Rest assured you are not alone. This is very common and can be resolved
However some kids that have being in school for a year or maybe longer can suddenly take a dislike to school and refuse to go and as these youngsters are a good bit bigger than the junior kiddies it can become quite the battle.
Questions you need to ask.
Why? If your child isn’t willing to open up, talk to the teacher and ask is there anything he/she has noticed during school that has caused your child to avoid school. Are there problems with any classmates? Bullying? Or is it just a case that your child is flexing his independence muscles and has decided school isn’t for them? These are all things you and his teacher will figure out together while talking to your child of course.
Is it just a case of separation anxiety? And in most cases certainly with the new students it is, however with older students who have grown accustomed to school there has to be a logical reason behind their behaviour.
Is your child looking for attention and are the tantrums his way of telling you that they are there? Are you taking days off once they act up and staying home? Or are you forcing them to attend without question? Some kids will thrive on their mum staying home and will keep acting up as it means they are getting what they want. If parents insist on them going it sends a message that there is no choice in school. Aa a parent you might find you need to take the hard line in this area and not let yourself be emotionally manipulated or the situation may get worse.

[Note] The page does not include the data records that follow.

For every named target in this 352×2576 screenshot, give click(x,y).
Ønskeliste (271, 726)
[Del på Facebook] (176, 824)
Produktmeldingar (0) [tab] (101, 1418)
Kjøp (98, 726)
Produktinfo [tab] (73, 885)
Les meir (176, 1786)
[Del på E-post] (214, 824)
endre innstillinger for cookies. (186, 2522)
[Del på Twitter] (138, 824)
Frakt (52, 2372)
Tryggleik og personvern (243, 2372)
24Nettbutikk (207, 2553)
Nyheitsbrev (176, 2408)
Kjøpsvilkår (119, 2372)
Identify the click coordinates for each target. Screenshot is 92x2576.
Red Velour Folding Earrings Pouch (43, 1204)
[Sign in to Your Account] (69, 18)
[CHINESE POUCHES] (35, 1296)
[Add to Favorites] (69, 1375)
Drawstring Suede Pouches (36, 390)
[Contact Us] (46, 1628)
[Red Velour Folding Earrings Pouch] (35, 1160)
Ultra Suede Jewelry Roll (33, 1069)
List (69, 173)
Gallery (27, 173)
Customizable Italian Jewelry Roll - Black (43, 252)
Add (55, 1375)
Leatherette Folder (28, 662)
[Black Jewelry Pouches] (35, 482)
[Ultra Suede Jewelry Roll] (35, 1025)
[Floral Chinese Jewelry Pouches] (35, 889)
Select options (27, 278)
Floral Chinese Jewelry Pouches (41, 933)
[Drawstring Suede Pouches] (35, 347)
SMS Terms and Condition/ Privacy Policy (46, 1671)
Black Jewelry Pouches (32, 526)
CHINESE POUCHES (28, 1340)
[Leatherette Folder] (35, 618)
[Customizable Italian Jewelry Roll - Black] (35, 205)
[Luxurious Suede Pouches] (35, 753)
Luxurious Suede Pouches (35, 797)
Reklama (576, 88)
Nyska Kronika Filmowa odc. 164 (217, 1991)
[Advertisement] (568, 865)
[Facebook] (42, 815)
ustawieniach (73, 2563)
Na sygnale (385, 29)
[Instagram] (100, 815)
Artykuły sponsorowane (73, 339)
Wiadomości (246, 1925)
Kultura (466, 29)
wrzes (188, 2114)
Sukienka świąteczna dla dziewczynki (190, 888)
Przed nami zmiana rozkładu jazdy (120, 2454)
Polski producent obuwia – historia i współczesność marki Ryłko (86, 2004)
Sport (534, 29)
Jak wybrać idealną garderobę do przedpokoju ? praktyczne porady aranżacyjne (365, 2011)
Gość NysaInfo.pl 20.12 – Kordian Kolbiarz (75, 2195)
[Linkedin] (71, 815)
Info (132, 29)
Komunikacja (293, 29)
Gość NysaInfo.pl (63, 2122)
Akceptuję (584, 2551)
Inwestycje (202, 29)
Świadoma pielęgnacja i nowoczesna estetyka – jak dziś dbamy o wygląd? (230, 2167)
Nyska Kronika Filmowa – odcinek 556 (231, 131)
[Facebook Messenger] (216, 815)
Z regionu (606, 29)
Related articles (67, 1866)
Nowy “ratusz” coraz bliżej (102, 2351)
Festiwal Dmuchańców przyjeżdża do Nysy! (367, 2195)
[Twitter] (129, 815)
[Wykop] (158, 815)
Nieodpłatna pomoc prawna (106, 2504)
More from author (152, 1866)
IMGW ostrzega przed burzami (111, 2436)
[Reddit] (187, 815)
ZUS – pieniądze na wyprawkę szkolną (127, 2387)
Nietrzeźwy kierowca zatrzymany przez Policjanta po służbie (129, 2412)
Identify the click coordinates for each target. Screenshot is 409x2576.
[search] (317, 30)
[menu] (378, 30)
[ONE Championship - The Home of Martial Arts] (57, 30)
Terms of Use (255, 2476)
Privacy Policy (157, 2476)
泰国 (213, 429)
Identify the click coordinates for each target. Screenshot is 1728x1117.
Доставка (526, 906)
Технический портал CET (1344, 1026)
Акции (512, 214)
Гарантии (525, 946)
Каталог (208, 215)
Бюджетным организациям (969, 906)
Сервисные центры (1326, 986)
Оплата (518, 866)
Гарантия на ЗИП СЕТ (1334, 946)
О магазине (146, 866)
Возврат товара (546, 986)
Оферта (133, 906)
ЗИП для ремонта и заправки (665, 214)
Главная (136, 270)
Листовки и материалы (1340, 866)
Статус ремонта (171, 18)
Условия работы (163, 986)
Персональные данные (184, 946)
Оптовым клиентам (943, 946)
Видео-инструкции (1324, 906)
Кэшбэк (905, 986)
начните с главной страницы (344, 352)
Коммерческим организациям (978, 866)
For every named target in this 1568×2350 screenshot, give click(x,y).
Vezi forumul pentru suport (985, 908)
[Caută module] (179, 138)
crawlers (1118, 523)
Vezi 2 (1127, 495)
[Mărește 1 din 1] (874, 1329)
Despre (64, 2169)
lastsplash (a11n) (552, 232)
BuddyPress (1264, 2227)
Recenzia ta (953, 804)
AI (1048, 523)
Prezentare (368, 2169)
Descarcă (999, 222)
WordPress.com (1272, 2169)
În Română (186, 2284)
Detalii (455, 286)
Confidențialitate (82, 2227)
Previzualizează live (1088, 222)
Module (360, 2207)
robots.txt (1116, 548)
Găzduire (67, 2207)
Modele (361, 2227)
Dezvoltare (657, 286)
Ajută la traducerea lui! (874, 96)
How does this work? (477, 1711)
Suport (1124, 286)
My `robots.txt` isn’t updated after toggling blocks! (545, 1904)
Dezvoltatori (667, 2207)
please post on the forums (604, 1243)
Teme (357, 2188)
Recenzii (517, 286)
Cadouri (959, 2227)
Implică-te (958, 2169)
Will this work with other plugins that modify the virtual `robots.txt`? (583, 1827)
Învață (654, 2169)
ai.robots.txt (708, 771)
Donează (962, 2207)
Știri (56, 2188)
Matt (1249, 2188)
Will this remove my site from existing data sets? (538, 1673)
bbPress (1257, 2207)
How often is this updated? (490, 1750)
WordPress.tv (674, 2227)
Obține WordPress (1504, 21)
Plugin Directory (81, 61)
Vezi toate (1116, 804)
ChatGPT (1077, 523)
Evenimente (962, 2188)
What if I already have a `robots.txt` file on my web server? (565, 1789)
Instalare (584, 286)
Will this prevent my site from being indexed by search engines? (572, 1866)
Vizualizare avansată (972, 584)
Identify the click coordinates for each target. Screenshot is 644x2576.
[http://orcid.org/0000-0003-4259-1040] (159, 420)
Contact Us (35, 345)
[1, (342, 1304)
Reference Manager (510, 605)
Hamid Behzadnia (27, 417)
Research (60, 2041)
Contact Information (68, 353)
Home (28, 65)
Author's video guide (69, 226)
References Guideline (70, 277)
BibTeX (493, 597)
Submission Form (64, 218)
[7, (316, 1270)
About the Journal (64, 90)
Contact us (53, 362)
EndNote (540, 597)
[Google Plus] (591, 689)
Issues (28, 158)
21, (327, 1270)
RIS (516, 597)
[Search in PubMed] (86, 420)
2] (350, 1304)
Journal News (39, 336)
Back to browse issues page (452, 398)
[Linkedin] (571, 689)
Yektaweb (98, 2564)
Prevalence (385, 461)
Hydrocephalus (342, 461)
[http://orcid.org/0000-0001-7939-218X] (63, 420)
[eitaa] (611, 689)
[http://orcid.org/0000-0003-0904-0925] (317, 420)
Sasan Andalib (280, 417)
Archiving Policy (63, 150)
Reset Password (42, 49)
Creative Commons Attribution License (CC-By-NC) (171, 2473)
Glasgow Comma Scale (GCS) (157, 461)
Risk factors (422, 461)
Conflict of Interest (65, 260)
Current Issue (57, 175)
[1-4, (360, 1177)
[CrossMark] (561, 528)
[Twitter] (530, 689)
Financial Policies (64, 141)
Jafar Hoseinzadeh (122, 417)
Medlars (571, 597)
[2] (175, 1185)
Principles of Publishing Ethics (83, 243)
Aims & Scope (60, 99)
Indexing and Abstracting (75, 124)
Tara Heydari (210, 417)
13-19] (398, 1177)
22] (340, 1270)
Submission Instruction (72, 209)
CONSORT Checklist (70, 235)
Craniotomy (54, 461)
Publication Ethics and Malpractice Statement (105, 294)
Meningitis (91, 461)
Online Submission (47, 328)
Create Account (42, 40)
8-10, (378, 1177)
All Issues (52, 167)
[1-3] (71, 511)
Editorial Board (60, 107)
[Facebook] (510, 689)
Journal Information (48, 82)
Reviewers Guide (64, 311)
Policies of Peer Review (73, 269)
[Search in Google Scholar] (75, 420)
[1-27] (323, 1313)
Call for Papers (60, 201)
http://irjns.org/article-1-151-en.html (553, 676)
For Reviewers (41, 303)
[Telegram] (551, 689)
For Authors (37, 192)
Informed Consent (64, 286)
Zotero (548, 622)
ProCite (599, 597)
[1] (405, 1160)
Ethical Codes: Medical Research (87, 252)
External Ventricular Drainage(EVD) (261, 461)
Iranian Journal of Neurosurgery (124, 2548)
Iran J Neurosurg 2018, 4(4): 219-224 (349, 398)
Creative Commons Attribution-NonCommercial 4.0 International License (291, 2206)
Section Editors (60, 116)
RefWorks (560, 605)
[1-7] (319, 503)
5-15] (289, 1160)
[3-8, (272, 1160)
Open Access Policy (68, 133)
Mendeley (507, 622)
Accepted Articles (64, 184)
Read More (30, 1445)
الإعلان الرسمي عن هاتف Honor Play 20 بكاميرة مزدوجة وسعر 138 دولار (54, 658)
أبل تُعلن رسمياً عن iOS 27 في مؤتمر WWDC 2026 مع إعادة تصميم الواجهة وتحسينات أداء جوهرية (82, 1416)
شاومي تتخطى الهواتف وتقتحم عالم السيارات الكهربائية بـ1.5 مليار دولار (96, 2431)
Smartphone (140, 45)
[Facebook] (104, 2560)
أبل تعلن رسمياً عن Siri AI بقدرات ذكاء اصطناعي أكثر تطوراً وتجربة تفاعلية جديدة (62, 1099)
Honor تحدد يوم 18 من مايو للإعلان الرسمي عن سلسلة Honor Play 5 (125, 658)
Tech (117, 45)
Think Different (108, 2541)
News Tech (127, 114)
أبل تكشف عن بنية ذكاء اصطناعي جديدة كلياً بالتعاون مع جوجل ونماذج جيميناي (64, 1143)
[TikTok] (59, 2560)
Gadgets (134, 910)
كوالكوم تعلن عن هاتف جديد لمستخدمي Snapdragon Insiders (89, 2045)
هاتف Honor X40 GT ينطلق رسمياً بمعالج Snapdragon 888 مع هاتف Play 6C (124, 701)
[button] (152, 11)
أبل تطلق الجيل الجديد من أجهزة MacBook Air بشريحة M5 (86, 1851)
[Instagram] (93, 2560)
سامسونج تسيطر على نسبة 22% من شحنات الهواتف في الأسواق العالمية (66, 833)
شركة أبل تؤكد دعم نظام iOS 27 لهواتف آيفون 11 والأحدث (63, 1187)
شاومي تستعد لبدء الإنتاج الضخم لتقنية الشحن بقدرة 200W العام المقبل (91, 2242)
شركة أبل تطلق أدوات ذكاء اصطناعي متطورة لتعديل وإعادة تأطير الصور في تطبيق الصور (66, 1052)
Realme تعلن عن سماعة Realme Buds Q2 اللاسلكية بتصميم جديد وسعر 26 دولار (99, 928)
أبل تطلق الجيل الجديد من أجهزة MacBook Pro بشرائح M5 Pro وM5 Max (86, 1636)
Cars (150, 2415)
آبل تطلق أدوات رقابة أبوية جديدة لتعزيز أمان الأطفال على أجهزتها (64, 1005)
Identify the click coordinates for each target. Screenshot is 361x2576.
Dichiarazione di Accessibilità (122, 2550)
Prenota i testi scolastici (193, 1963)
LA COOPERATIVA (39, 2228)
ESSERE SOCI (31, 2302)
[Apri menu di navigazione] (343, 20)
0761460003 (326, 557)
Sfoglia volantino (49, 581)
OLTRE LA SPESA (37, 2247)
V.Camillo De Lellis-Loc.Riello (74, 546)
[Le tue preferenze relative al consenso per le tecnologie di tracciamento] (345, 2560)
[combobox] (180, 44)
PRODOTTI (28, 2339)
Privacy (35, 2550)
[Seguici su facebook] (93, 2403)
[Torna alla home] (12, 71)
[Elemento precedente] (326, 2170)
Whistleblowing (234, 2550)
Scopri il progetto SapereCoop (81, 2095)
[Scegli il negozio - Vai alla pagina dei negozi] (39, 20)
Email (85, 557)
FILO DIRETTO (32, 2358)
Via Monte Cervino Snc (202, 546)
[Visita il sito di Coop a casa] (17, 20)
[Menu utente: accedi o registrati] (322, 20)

What way does your child travel to school? Do they take the bus? Is that why they don’t want to go to school as the bus is their travel route and they don’t like being on it? If that is the issue you can look at other ways to get your child to school, maybe car pool or ask a friend to help.
Getting them back to school. Work with the school to get your child back into the routine and communicate closely with them to keep on top of any issues that may arise. You may have to walk your child into school each day and wait until the teacher arrives and slowly build up to leaving them from the car park. It may take weeks to finally have peace of mind that your child is settled into school but time will pass quickly and kids are resilient and will bounce back.
It is absolutely heart-breaking to force your child into school while they scream and cry however you are doing them no favours by keeping them off and hoping a day at home will solve the problem. It won’t ,and in actual fact it could even worsen the situation.